Tuesday, January 14, 2020
Life with Mammaw Wellons
I was lucky to spend more than half of my kindergarten year (actually there was no kindergarten in Indiana at the time) at the home of my grandparents, Ralph and Bess Wellons. Since my grandfather worked every day, I naturally spent most of the time with my mammaw.
Besides the things I loved about spending time with her when my brothers were present, I got to do some special things during that year. For example, we went shopping one day each week. Shopping in 1960 meant taking the bus downtown and going from store to store. J.C. Penny still had the vacuum tube money handling system where the clerk that sold you something sent your money upstairs with a sales slip and the cashier upstairs sent back a receipt and your change. J.C. Penny was a really big deal. We also went to Sears, which is now the home of the Anderson Public Library. The basement floor had the famous candy counter. The Fair Store was a local department store, which was quite large and had two floors. It was in a multistory building and offices were on the upper floors. Our doctor after Dr. Koop retired, was my dad’s childhood friend Dr. Jim Drake. His office was on one of the upper floors. The building was later bought, long after the Fair Store closed, by a Highland High School classmate and teammate named Jeff Hollon.

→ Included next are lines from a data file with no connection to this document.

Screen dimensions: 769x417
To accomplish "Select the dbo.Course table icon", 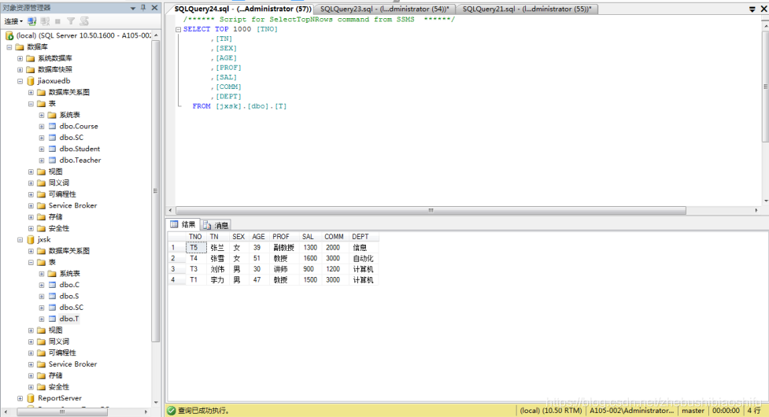I will click(52, 127).
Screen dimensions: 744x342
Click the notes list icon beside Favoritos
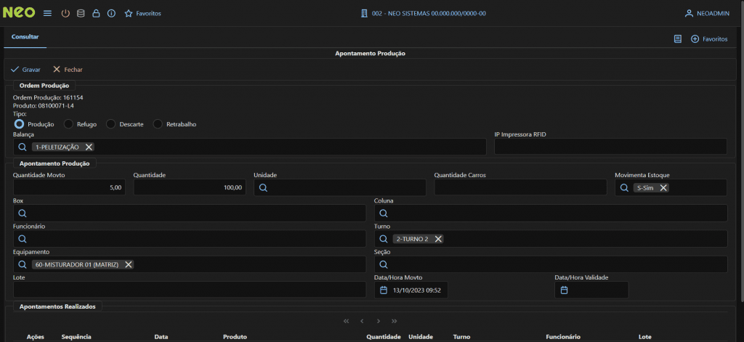(x=677, y=38)
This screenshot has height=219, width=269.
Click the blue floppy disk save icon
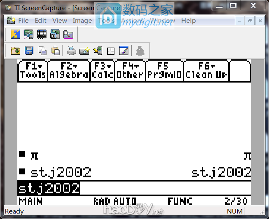point(29,51)
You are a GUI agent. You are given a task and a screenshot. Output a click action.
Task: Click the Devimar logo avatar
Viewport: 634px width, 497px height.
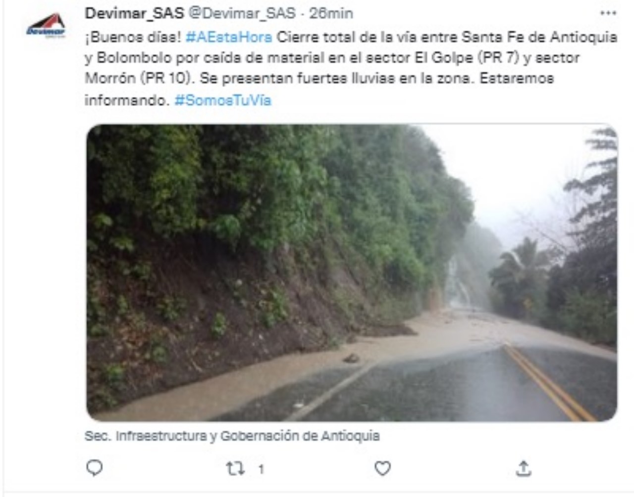tap(46, 26)
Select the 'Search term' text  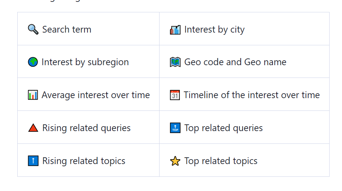pos(67,29)
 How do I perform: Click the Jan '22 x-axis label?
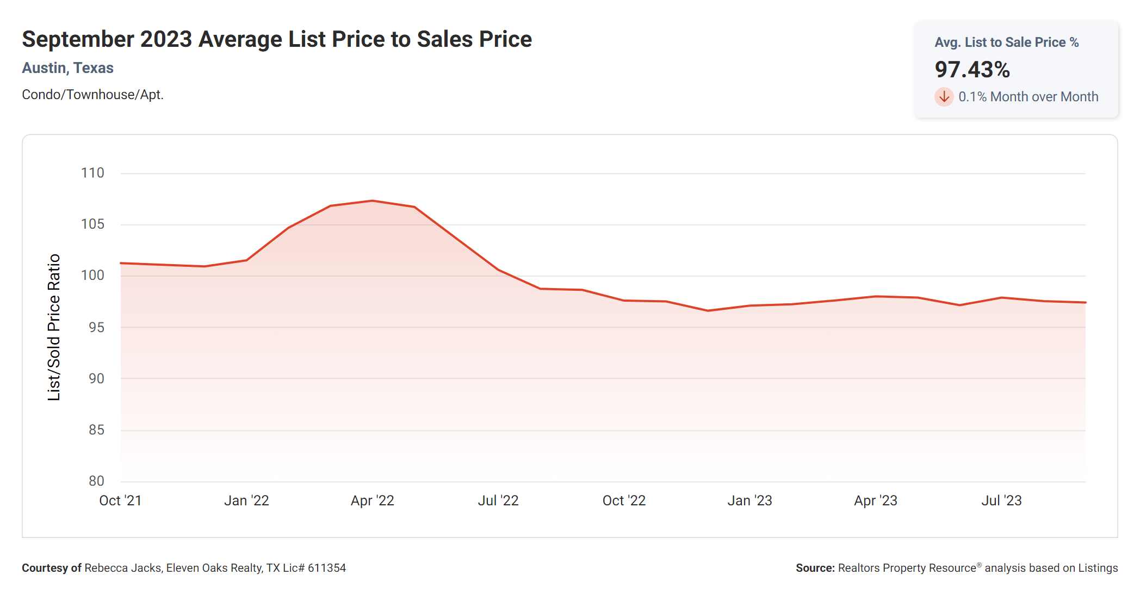click(246, 500)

He renovated the entire building. We would often stop at Woolworth’s, and sometimes get something to eat at the lunch counter. And we would usually walk a few blocks south to visit my mom’s Uncle Paul at his shoe and hat repair shop. Then we would bus back home, hopefully in time to see The Guiding Light on TV.
I don’t remember taking naps and my grandmother and I had a deal, even when my brothers were there... I could skip the nap as long as I pretended to sleep until they went to sleep and stayed quiet during nap time! Sometimes I would see her run the Bissell sweeper or the bigger canister vacuum. With just the three of us, the place didn’t get that dirty. As we grew, my brothers and I jumped at the chance to run the Bissell sweeper in the living room for my grandmother.

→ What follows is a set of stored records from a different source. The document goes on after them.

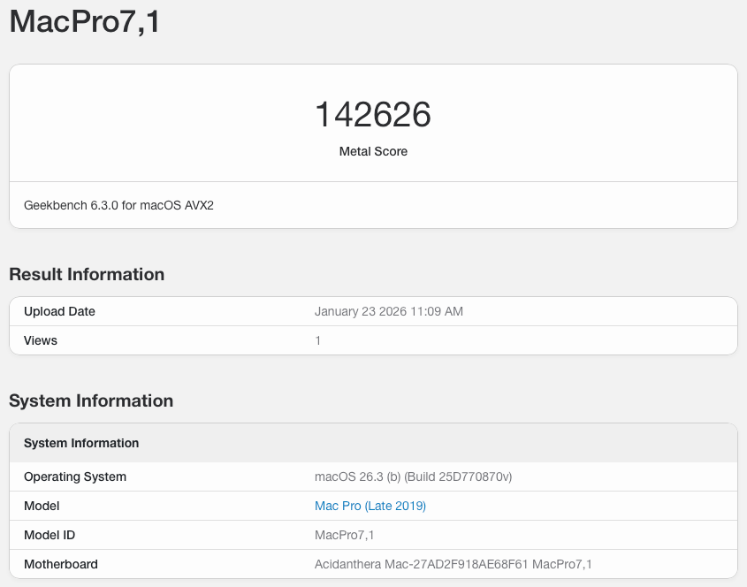This screenshot has width=747, height=587.
Task: Click the Build 25D770870v text
Action: pos(463,476)
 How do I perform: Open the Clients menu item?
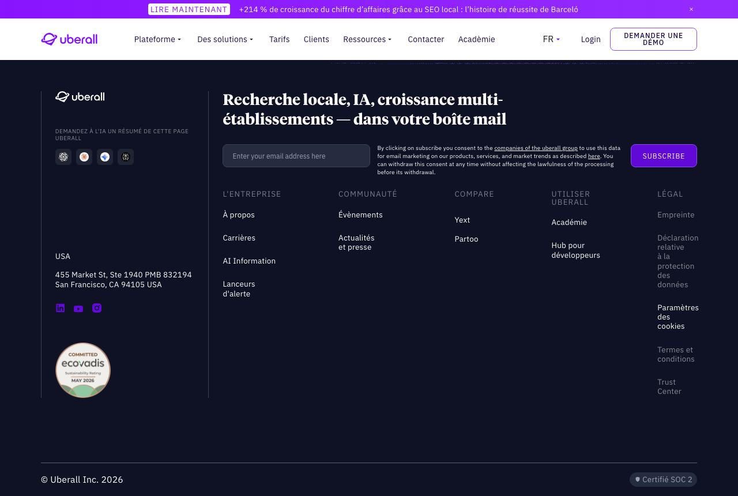tap(317, 39)
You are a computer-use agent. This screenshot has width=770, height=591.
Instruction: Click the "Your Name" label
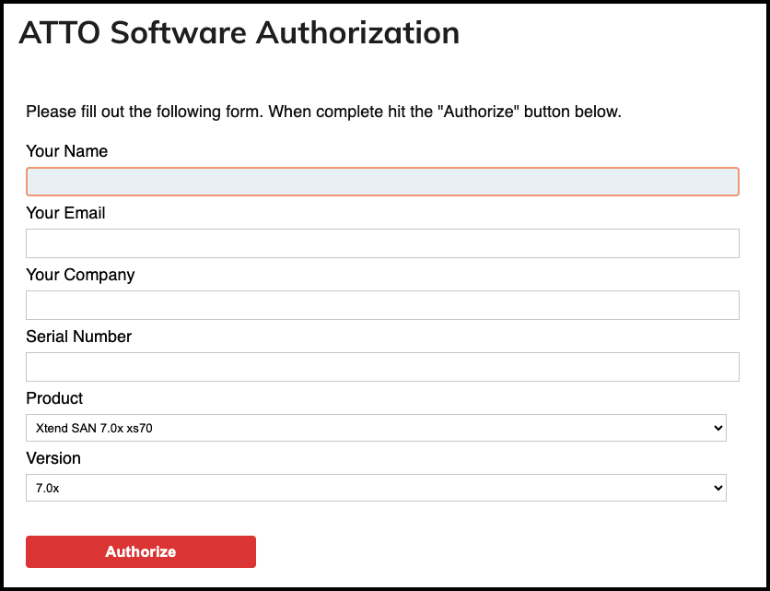[x=66, y=151]
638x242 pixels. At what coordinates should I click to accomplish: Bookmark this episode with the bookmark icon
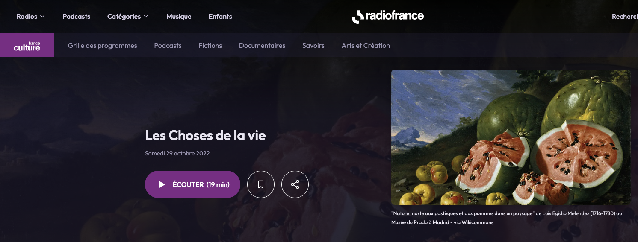point(261,184)
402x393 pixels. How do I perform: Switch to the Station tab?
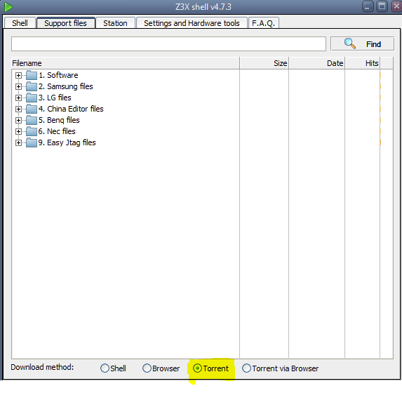point(115,23)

I learned how to color, and maybe worked on numbers. I remember learning to play rummy, but that must have been a year or two later when my brothers were napping.
Sometimes, her friend Pearl Jones would pay a visit. This is the only non-relative friend, other than Pete and Hazel Sutton, that I remember.

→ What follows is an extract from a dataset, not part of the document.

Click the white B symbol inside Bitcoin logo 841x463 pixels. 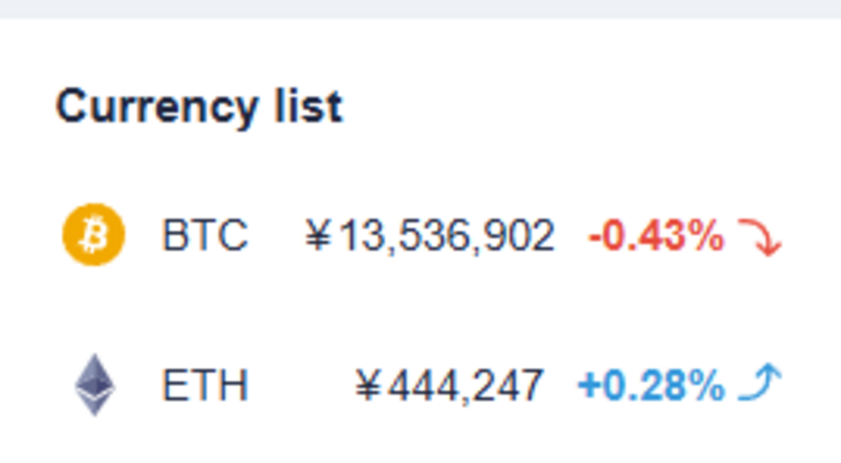point(93,235)
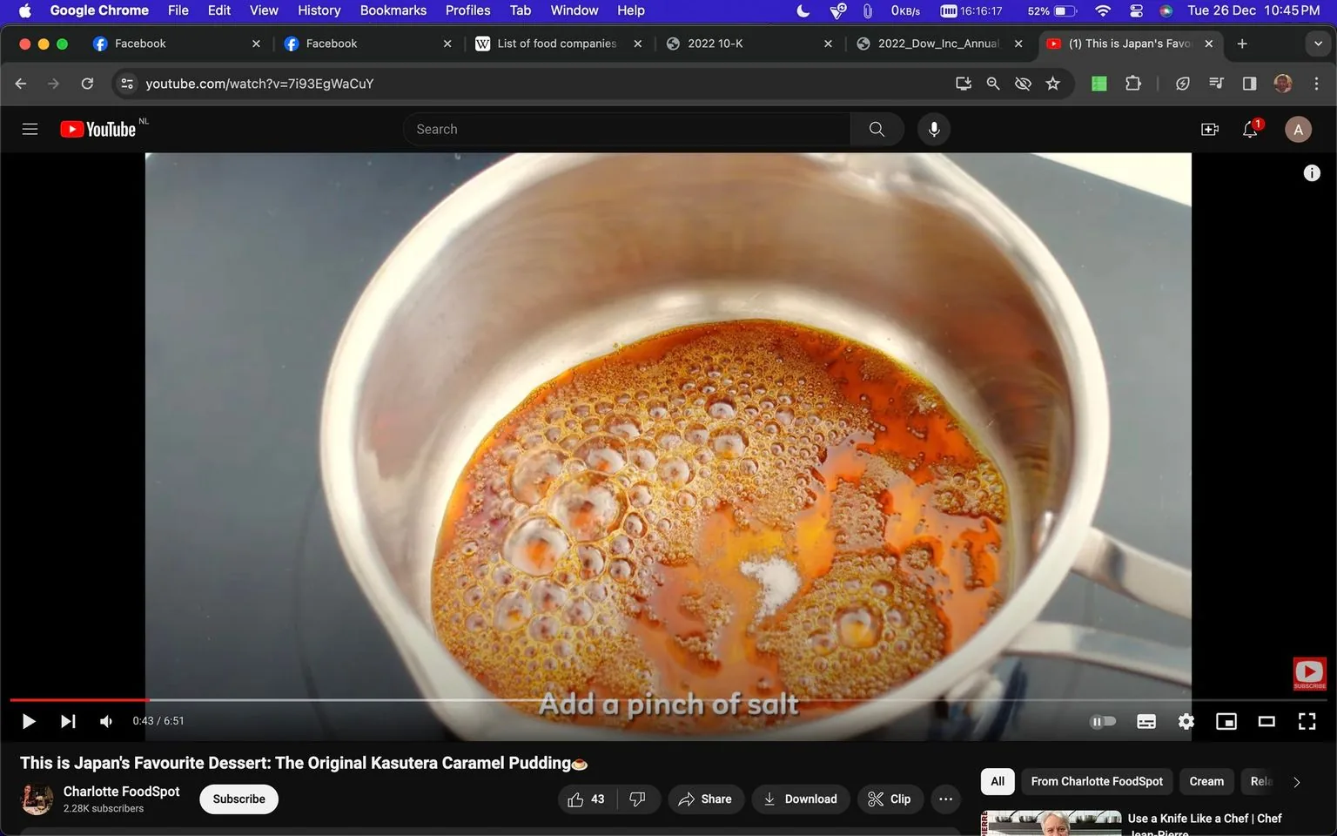This screenshot has height=836, width=1337.
Task: Toggle autoplay off
Action: point(1103,721)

I have always wondered if my obesity problem, which has plagued me most of my life, started with those days snacking with Mammaw Wellons. Who knows? I know her “dip cheese” cheese dip was so, so good with potato chips or crackers. I used to help her make it so I know the recipe called for a package of Philadelphia cream cheese, a container of sour cream and a cup or so of dried onions. And then there was the buttered toast each morning. And fried hash that I helped to prepare by turning the grinder as the ingredients were fed in the day before.